-------- EXCERPTED TEXT --------
9.2 The reading reproduces — and it is in the text, not the scaffolding
The three persona arms (A, B, D) each read the whole novel in full and wrote private reading-notes before translating, once before each chapter; the no-persona controls (C, C-let) read it twice as well. Comparing the two runs, the reading of Effingers is strikingly stable. Independently, in both runs, the afterword-reading arms recover the same core interpretation: a seventy-year, four-generation Berlin family-chronicle — emphatically “not a Roman des jüdischen Schicksals” but “ein Berliner Roman, in dem sehr viele Leute Juden sind” — whose true subject is Time (“der unbarmherzige Motor und eigentliche Held des Romans ist die Zeit”), narrated under a law of lightness in which the catastrophe is the reader’s to supply, built on the Frühling-refrain as its formal spine and the two-letter Ring-Komposition (Ch.1 ↔︎ Ch.151) as its frame, with Waldemar as the moral center and “sweetness” / Süße the keyword to keep. The same crux-set recurs in every run — the refrain as a lock-once English template, the Schiller “Glocke” line that recurs from bankrupt Mayer’s mouth in Ch.11 and must be rendered identically both places, the inflation chapter-titles, the dialect register-problem, “bis 1914” as the one narratorial flash-forward.
-------- RECORD EXTRACTS --------
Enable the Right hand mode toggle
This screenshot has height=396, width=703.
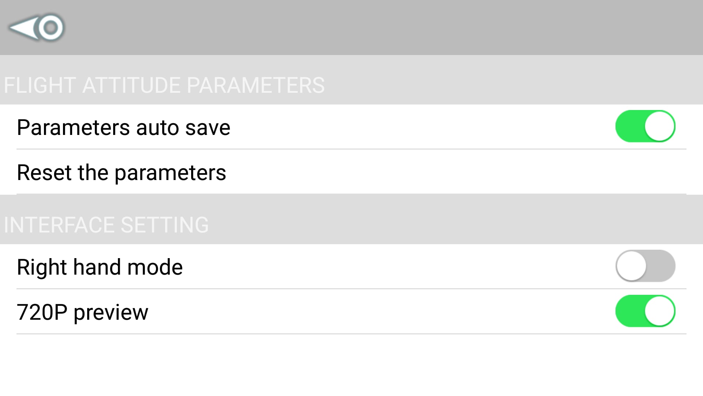[x=646, y=266]
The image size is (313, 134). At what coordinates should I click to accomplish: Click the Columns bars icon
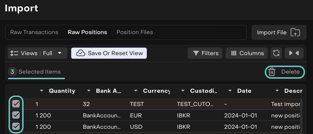click(x=234, y=53)
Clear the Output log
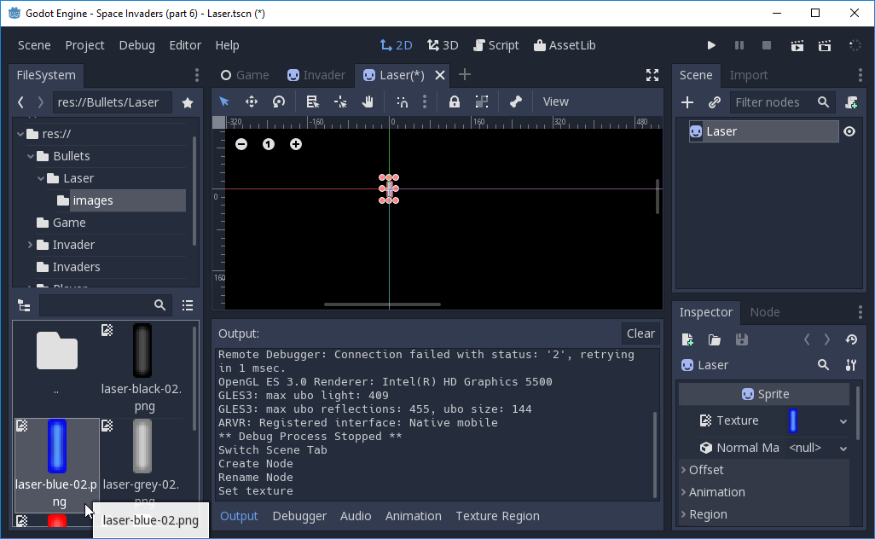 pyautogui.click(x=640, y=333)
--------
- _TASKS TO COMPLETE_:
(1) In the excerpt on the reading of Effingers, which character do the readings identify as the moral center of the novel?
(2) Shift every coordinate in the answers by adding 35 to each number. Restate everything in the records from the line containing "The image size" down through the end of the records, including the requests, and leave out the pictures.

- _TASK SOLUTIONS_:
(1) Waldemar

(2)
The image size is (313, 134). At what coordinates should I click to accomplish: Click the Columns bars icon
click(x=269, y=88)
Clear the Output log
 pyautogui.click(x=675, y=368)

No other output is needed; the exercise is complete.